Could you recast the records as a Markdown table with columns Row and Line, giving each line its row number and leaving out blank lines? Begin at the line that has "Task: Click error" and stop after the line that has "click(x=24, y=620)".

— Begin EXTRACTED MATERIAL —

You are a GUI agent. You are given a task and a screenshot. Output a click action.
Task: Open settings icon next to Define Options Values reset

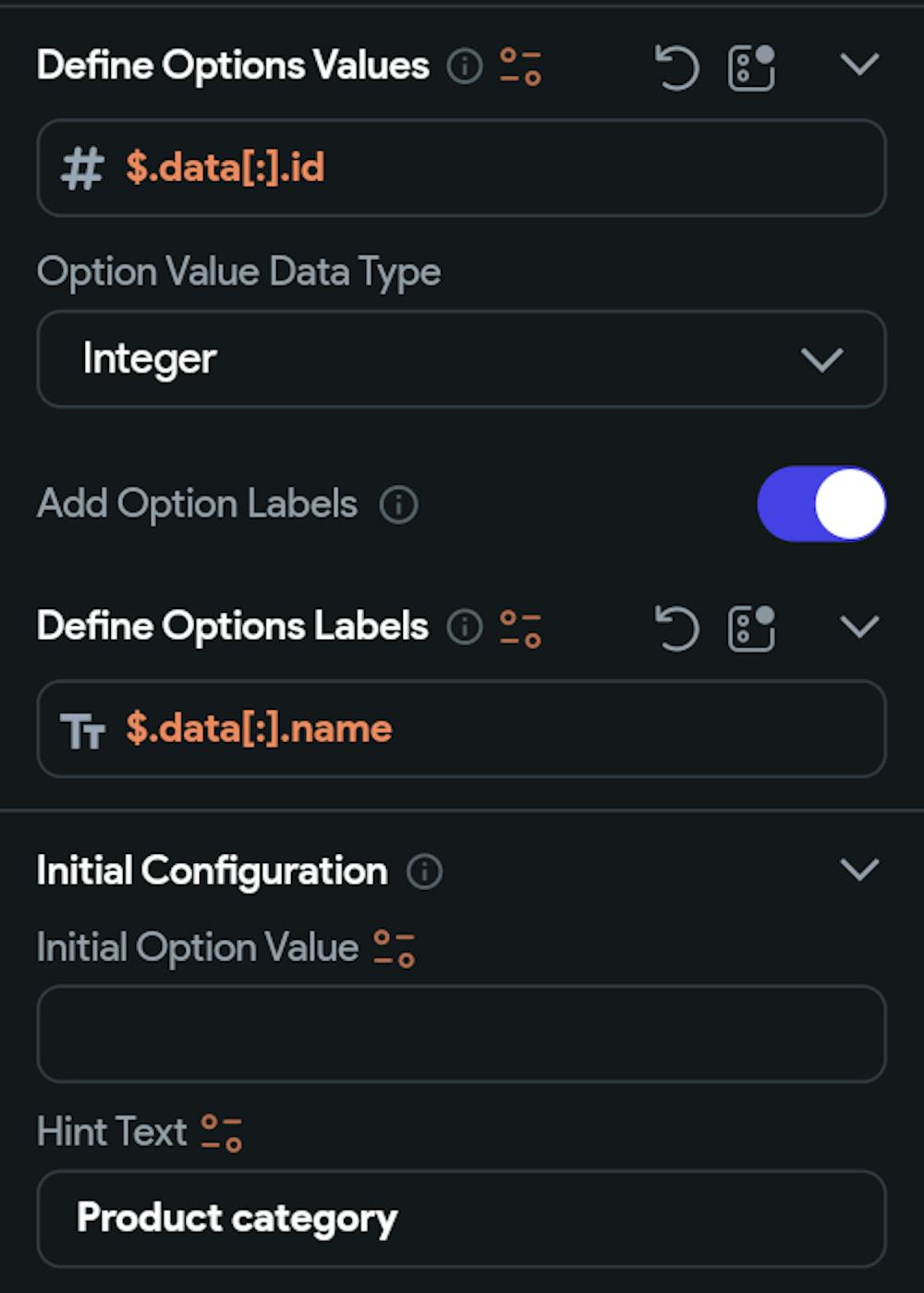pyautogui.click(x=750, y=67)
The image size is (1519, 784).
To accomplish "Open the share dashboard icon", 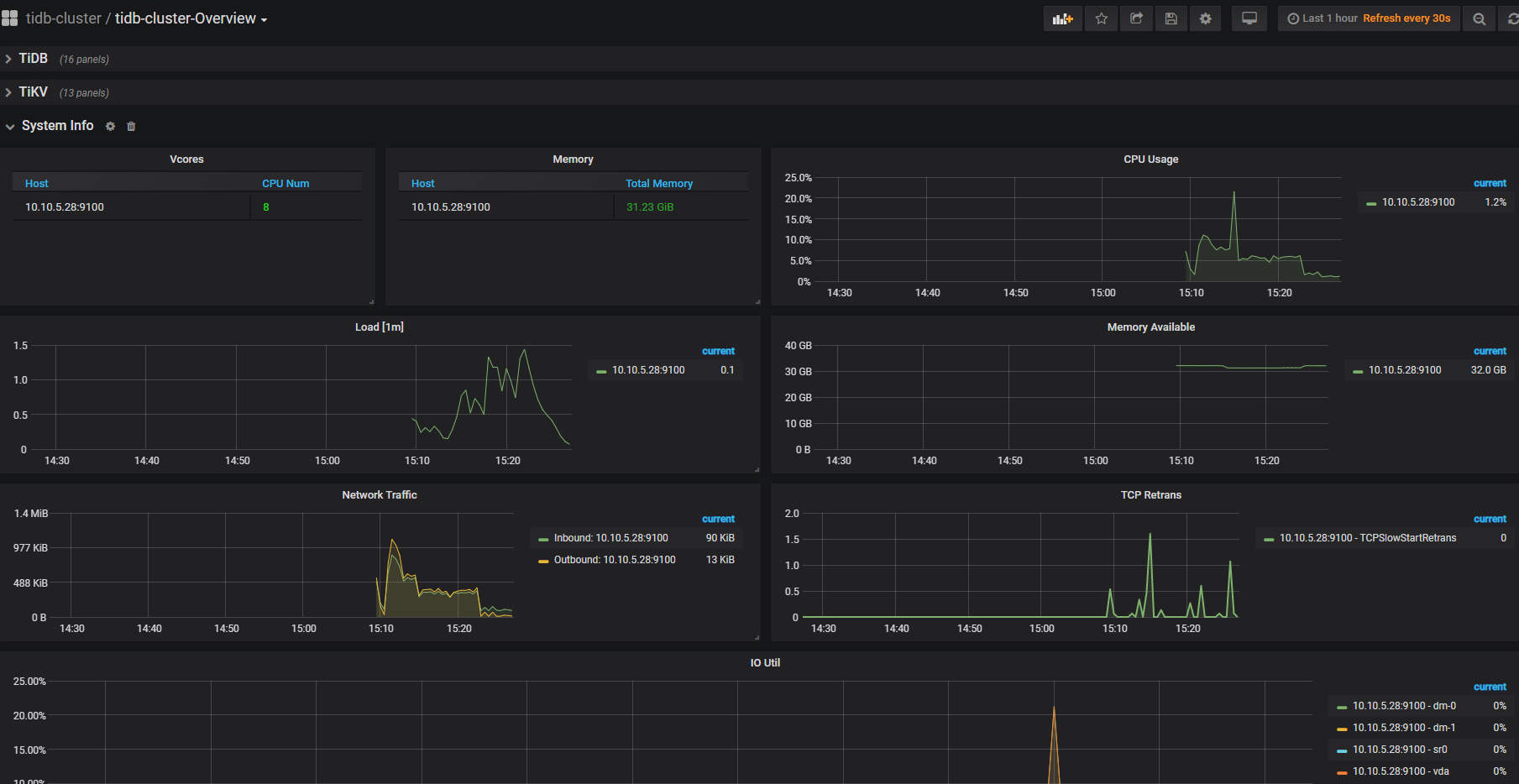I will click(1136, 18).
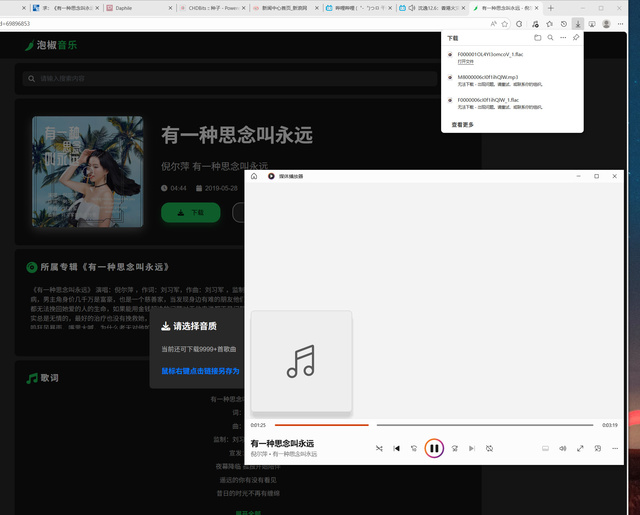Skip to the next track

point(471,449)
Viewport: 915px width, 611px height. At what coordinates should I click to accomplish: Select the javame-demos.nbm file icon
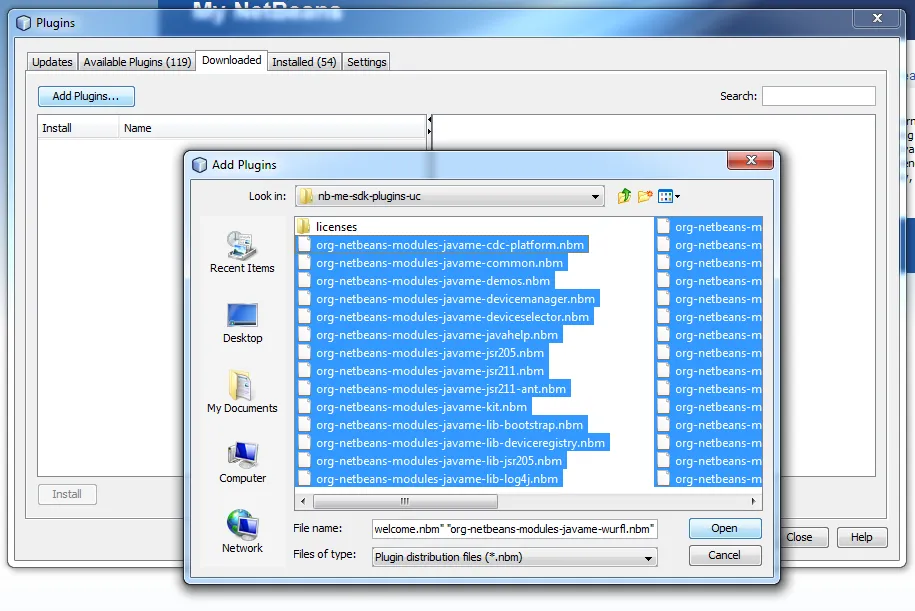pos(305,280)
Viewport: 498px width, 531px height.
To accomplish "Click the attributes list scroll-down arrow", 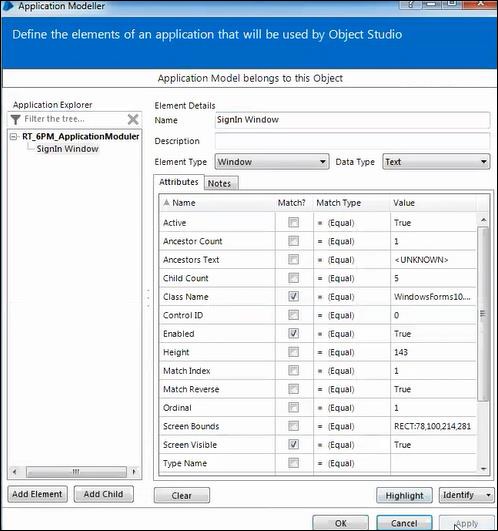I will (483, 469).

— End EXTRACTED MATERIAL —
— Begin EXTRACTED MATERIAL —

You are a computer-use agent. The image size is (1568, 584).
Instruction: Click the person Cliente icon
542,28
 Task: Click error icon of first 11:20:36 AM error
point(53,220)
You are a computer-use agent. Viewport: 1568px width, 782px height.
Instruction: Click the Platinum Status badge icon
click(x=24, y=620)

— End EXTRACTED MATERIAL —
— Begin EXTRACTED MATERIAL —

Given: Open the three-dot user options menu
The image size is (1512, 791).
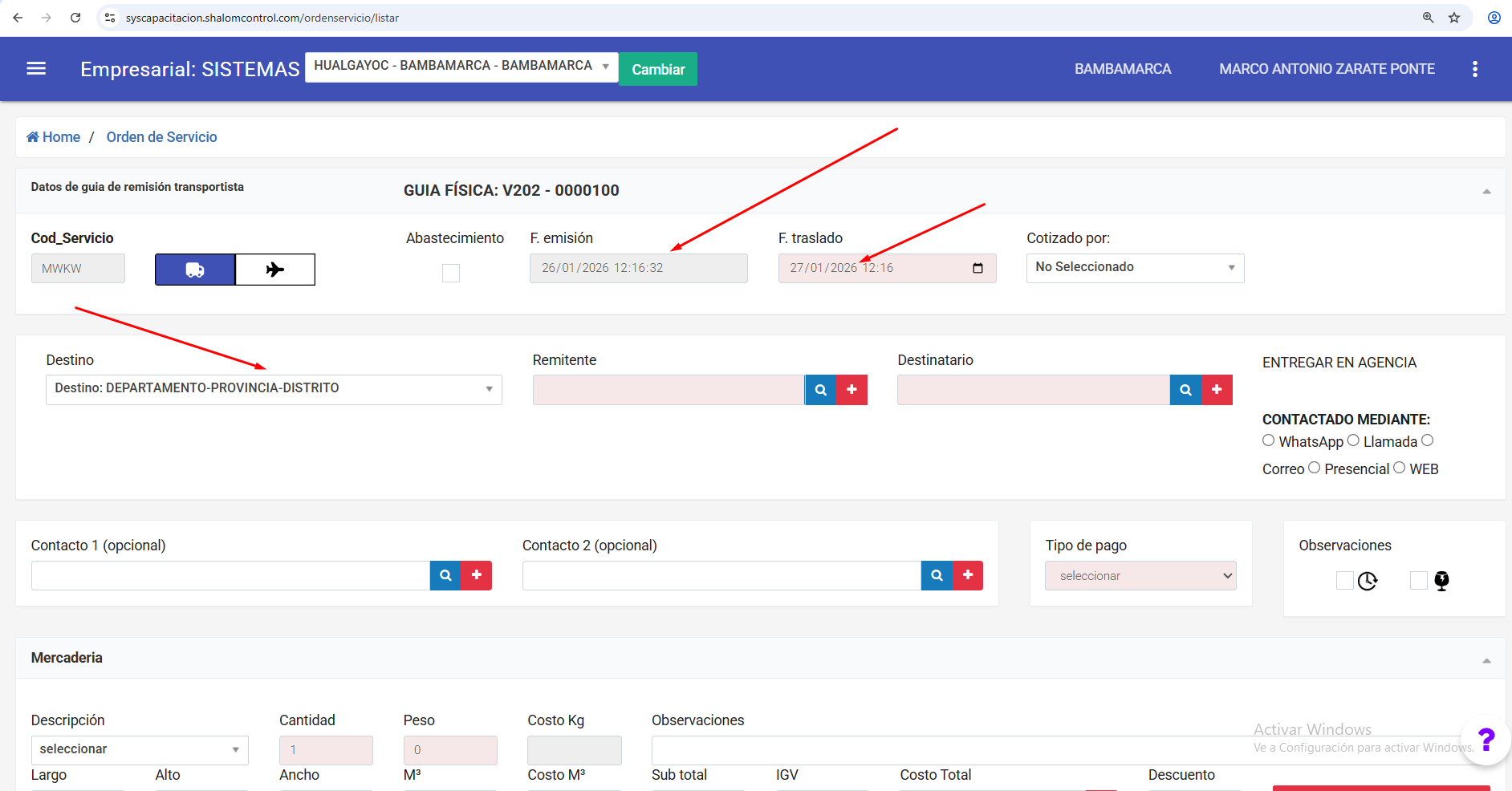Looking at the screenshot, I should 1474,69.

— End EXTRACTED MATERIAL —

• **ANSWER TO THIS TASK**:
| Row | Line |
|---|---|
| 1 |  Task: Click error icon of first 11:20:36 AM error |
| 2 | point(53,220) |
| 3 | You are a computer-use agent. Viewport: 1568px width, 782px height. |
| 4 | Instruction: Click the Platinum Status badge icon |
| 5 | click(x=24, y=620) |